PUT test
{
"mappings" : {
"type1" : {
"properties" : {
"field" : { "type" : "keyword" }
}
}
}
}
PUT test/type1/1
{
"field" : "<html><body>ANY CONTENTS LONGER TO MAKE THE TOTAL LENGTH MORE THAN 32KB which may contains any kind of information, numbers, names, words, sentences, html code, javascript code, xml code, you name it1234567890</body></html>"
}
{
"error": {
"root_cause": [
{
"type": "illegal_argument_exception",
"reason": "Document contains at least one immense term in field=\"field\" (whose UTF8 encoding is longer than the max length 32766), all of which were skipped. Please correct the analyzer to not produce such terms. The prefix of the first immense term is: '[49, 50, 51, 52, 53, 54, 55, 56, 57, 48, 49, 50, 51, 52, 53, 54, 55, 56, 57, 48, 49, 50, 51, 52, 53, 54, 55, 56, 57, 48]...', original message: bytes can be at most 32766 in length; got 51000"
}
],
"type": "illegal_argument_exception",
"reason": "Document contains at least one immense term in field=\"field\" (whose UTF8 encoding is longer than the max length 32766), all of which were skipped. Please correct the analyzer to not produce such terms. The prefix of the first immense term is: '[49, 50, 51, 52, 53, 54, 55, 56, 57, 48, 49, 50, 51, 52, 53, 54, 55, 56, 57, 48, 49, 50, 51, 52, 53, 54, 55, 56, 57, 48]...', original message: bytes can be at most 32766 in length; got 51000",
"caused_by": {
"type": "max_bytes_length_exceeded_exception",
"reason": "bytes can be at most 32766 in length; got 51000"
}
},
"status": 400
}
As you can see, I am hitting the 32KB limit when I use a keyword data type.
The actual content is any HTML document you want, and I don't have the permission to submit any actual document content, but it is general html with different language per field.
Now, without the ability to have long documents in keyword data type, then I think I will not be able to use any partial matching techniques, right?

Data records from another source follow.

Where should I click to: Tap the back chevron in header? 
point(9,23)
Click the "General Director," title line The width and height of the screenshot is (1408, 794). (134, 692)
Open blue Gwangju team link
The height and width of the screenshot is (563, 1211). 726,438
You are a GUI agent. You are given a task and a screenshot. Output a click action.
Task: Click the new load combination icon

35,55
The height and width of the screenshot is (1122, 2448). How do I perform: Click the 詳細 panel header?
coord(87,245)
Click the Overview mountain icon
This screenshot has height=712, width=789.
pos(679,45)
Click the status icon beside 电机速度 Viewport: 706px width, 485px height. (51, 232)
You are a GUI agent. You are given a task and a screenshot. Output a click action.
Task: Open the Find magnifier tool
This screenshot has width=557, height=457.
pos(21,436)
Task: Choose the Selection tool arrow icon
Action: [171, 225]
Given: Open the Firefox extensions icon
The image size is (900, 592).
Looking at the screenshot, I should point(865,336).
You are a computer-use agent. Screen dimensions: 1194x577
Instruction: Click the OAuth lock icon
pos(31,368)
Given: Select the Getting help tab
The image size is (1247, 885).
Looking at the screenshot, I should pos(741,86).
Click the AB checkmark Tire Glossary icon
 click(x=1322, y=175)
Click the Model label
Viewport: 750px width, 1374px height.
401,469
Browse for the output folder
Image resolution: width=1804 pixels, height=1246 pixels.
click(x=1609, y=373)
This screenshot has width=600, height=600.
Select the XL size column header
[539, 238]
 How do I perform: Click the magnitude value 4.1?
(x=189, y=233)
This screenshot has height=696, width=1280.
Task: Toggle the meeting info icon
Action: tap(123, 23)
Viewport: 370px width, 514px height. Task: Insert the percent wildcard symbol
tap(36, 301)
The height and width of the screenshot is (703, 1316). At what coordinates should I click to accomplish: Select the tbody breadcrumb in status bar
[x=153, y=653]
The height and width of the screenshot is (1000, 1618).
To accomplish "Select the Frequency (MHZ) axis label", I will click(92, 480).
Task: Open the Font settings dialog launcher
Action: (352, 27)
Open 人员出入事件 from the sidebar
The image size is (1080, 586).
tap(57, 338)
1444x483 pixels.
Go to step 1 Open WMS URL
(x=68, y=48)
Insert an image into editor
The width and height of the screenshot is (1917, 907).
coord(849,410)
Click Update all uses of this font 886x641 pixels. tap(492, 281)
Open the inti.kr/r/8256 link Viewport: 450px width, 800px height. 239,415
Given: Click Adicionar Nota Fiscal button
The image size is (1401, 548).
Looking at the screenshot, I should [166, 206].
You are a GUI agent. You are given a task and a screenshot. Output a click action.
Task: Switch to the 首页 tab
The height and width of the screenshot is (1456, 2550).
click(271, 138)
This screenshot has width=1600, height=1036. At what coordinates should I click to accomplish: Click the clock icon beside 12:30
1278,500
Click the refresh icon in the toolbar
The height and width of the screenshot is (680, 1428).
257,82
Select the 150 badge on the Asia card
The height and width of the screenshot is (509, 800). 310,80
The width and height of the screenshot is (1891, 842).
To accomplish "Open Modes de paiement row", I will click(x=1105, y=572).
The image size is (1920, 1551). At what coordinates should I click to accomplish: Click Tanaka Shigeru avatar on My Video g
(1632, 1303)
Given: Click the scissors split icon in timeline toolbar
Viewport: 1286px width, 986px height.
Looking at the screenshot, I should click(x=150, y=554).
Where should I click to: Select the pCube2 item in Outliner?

Now trying "index" = false
PUT test1
{
"mappings" : {
"type1" : {
"properties" : {
"field" : { "type" : "text", "index": false }
}
}
}
}
PUT test1/type1/1
{
"field" : "<html><body>ANY CONTENTS LONGER TO MAKE THE TOTAL LENGTH MORE THAN 32KB which may contains any kind of information, numbers, names, words, sentences, html code, javascript code, xml code, you name it1234567890</body></html>"
}
It is successful, but when searching:
GET /test1/_search
{
"query": {
"wildcard" : { "field" : "*234*" }
}
}
{
"error": {
"root_cause": [
{
"type": "query_shard_exception",
"reason": "failed to create query: {\n \"wildcard\" : {\n \"field\" : {\n \"wildcard\" : \"*234*\",\n \"boost\" : 1.0\n }\n }\n}",
"index_uuid": "vPNInbApSWCqnJJijHSrGQ",
"index": "test1"
}
],
"type": "search_phase_execution_exception",
"reason": "all shards failed",
"phase": "query",
"grouped": true,
"failed_shards": [
{
"shard": 0,
"index": "test1",
"node": "ajoCRgAOR0icCeAMmR7LYw",
"reason": {
"type": "query_shard_exception",
"reason": "failed to create query: {\n \"wildcard\" : {\n \"field\" : {\n \"wildcard\" : \"*234*\",\n \"boost\" : 1.0\n }\n }\n}",
"index_uuid": "vPNInbApSWCqnJJijHSrGQ",
"index": "test1",
"caused_by": {
"type": "illegal_argument_exception",
"reason": "Cannot search on field [field] since it is not indexed."
}
}
}
]
},
"status": 400
}
As you can see, if I didn't index it, it will be stored, but it will not allow me to use the wildcard query.